START Stored data

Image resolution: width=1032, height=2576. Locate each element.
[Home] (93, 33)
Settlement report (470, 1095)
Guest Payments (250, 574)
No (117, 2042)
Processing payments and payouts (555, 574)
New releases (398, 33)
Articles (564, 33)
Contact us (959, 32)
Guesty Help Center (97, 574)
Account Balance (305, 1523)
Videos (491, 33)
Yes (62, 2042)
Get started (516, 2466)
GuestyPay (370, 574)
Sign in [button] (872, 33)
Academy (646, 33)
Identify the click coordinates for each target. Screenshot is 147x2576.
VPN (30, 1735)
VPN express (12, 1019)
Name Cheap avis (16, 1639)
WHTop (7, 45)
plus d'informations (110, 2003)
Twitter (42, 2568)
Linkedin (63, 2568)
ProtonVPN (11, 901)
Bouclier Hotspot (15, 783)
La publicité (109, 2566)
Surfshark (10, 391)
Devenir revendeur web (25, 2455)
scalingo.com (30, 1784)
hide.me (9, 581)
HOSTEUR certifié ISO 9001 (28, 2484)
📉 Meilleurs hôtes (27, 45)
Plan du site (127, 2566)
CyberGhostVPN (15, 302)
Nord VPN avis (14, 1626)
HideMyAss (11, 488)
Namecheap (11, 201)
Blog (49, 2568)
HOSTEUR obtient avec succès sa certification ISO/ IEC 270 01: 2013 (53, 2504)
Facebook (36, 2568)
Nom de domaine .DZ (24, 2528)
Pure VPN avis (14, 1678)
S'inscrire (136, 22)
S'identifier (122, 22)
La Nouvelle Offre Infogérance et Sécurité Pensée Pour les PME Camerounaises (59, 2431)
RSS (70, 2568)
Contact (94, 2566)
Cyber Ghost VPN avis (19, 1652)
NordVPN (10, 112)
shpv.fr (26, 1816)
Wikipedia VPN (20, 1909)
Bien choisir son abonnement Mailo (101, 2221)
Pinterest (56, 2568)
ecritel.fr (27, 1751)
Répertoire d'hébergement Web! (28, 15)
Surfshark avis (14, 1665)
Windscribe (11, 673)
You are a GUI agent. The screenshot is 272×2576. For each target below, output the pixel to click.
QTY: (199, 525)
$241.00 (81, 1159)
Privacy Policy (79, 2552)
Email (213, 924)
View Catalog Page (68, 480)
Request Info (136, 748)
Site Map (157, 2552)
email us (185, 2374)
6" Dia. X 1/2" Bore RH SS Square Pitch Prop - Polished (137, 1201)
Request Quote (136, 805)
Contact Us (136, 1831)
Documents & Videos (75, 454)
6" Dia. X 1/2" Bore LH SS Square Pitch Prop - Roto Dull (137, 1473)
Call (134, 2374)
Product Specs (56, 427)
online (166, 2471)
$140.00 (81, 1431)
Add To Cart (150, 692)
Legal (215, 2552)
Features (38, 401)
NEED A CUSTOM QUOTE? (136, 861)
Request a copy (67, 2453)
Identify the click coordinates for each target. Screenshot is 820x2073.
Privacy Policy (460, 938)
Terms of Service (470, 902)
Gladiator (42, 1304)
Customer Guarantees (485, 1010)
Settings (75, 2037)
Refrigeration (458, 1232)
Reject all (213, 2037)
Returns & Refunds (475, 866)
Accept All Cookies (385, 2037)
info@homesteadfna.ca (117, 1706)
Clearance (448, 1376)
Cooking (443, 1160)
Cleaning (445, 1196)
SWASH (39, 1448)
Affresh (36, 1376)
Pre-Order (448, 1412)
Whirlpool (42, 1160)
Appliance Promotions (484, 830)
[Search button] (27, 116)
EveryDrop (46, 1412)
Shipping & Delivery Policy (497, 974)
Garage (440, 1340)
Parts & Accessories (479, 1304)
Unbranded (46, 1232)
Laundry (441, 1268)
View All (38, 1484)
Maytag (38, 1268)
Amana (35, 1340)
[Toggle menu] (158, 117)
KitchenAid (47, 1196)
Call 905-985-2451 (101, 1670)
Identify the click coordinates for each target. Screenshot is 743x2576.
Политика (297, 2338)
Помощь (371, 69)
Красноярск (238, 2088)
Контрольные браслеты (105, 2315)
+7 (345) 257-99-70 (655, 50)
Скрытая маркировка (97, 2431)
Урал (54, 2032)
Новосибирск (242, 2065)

END Stored data

> [Problem]:
Copy the data word for word.

> [Solution to the problem]:
Image resolution: width=1032, height=2576. Locate each element.
[Home] (93, 33)
Settlement report (470, 1095)
Guest Payments (250, 574)
No (117, 2042)
Processing payments and payouts (555, 574)
New releases (398, 33)
Articles (564, 33)
Contact us (959, 32)
Guesty Help Center (97, 574)
Account Balance (305, 1523)
Videos (491, 33)
Yes (62, 2042)
Get started (516, 2466)
GuestyPay (370, 574)
Sign in [button] (872, 33)
Academy (646, 33)
Identify the click coordinates for each target. Screenshot is 147x2576.
VPN (30, 1735)
VPN express (12, 1019)
Name Cheap avis (16, 1639)
WHTop (7, 45)
plus d'informations (110, 2003)
Twitter (42, 2568)
Linkedin (63, 2568)
ProtonVPN (11, 901)
Bouclier Hotspot (15, 783)
La publicité (109, 2566)
Surfshark (10, 391)
Devenir revendeur web (25, 2455)
scalingo.com (30, 1784)
hide.me (9, 581)
HOSTEUR certifié ISO 9001 (28, 2484)
📉 Meilleurs hôtes (27, 45)
Plan du site (127, 2566)
CyberGhostVPN (15, 302)
Nord VPN avis (14, 1626)
HideMyAss (11, 488)
Namecheap (11, 201)
Blog (49, 2568)
HOSTEUR obtient avec succès sa certification ISO/ IEC 270 01: 2013 (53, 2504)
Facebook (36, 2568)
Nom de domaine .DZ (24, 2528)
Pure VPN avis (14, 1678)
S'inscrire (136, 22)
S'identifier (122, 22)
La Nouvelle Offre Infogérance et Sécurité Pensée Pour les PME Camerounaises (59, 2431)
RSS (70, 2568)
Contact (94, 2566)
Cyber Ghost VPN avis (19, 1652)
NordVPN (10, 112)
shpv.fr (26, 1816)
Wikipedia VPN (20, 1909)
Bien choisir son abonnement Mailo (101, 2221)
Pinterest (56, 2568)
ecritel.fr (27, 1751)
Répertoire d'hébergement Web! (28, 15)
Surfshark avis (14, 1665)
Windscribe (11, 673)
You are a GUI agent. The screenshot is 272×2576. For each target below, output the pixel to click.
QTY: (199, 525)
$241.00 (81, 1159)
Privacy Policy (79, 2552)
Email (213, 924)
View Catalog Page (68, 480)
Request Info (136, 748)
Site Map (157, 2552)
email us (185, 2374)
6" Dia. X 1/2" Bore RH SS Square Pitch Prop - Polished (137, 1201)
Request Quote (136, 805)
Contact Us (136, 1831)
Documents & Videos (75, 454)
6" Dia. X 1/2" Bore LH SS Square Pitch Prop - Roto Dull (137, 1473)
Call (134, 2374)
Product Specs (56, 427)
online (166, 2471)
$140.00 (81, 1431)
Add To Cart (150, 692)
Legal (215, 2552)
Features (38, 401)
NEED A CUSTOM QUOTE? (136, 861)
Request a copy (67, 2453)
Identify the click coordinates for each target. Screenshot is 820x2073.
Privacy Policy (460, 938)
Terms of Service (470, 902)
Gladiator (42, 1304)
Customer Guarantees (485, 1010)
Settings (75, 2037)
Refrigeration (458, 1232)
Reject all (213, 2037)
Returns & Refunds (475, 866)
Accept All Cookies (385, 2037)
info@homesteadfna.ca (117, 1706)
Clearance (448, 1376)
Cooking (443, 1160)
Cleaning (445, 1196)
SWASH (39, 1448)
Affresh (36, 1376)
Pre-Order (448, 1412)
Whirlpool (42, 1160)
Appliance Promotions (484, 830)
[Search button] (27, 116)
EveryDrop (46, 1412)
Shipping & Delivery Policy (497, 974)
Garage (440, 1340)
Parts & Accessories (479, 1304)
Unbranded (46, 1232)
Laundry (441, 1268)
View All (38, 1484)
Maytag (38, 1268)
Amana (35, 1340)
[Toggle menu] (158, 117)
KitchenAid (47, 1196)
Call 905-985-2451 (101, 1670)
Identify the click coordinates for each target. Screenshot is 743x2576.
Политика (297, 2338)
Помощь (371, 69)
Красноярск (238, 2088)
Контрольные браслеты (105, 2315)
+7 (345) 257-99-70 (655, 50)
Скрытая маркировка (97, 2431)
Урал (54, 2032)
Новосибирск (242, 2065)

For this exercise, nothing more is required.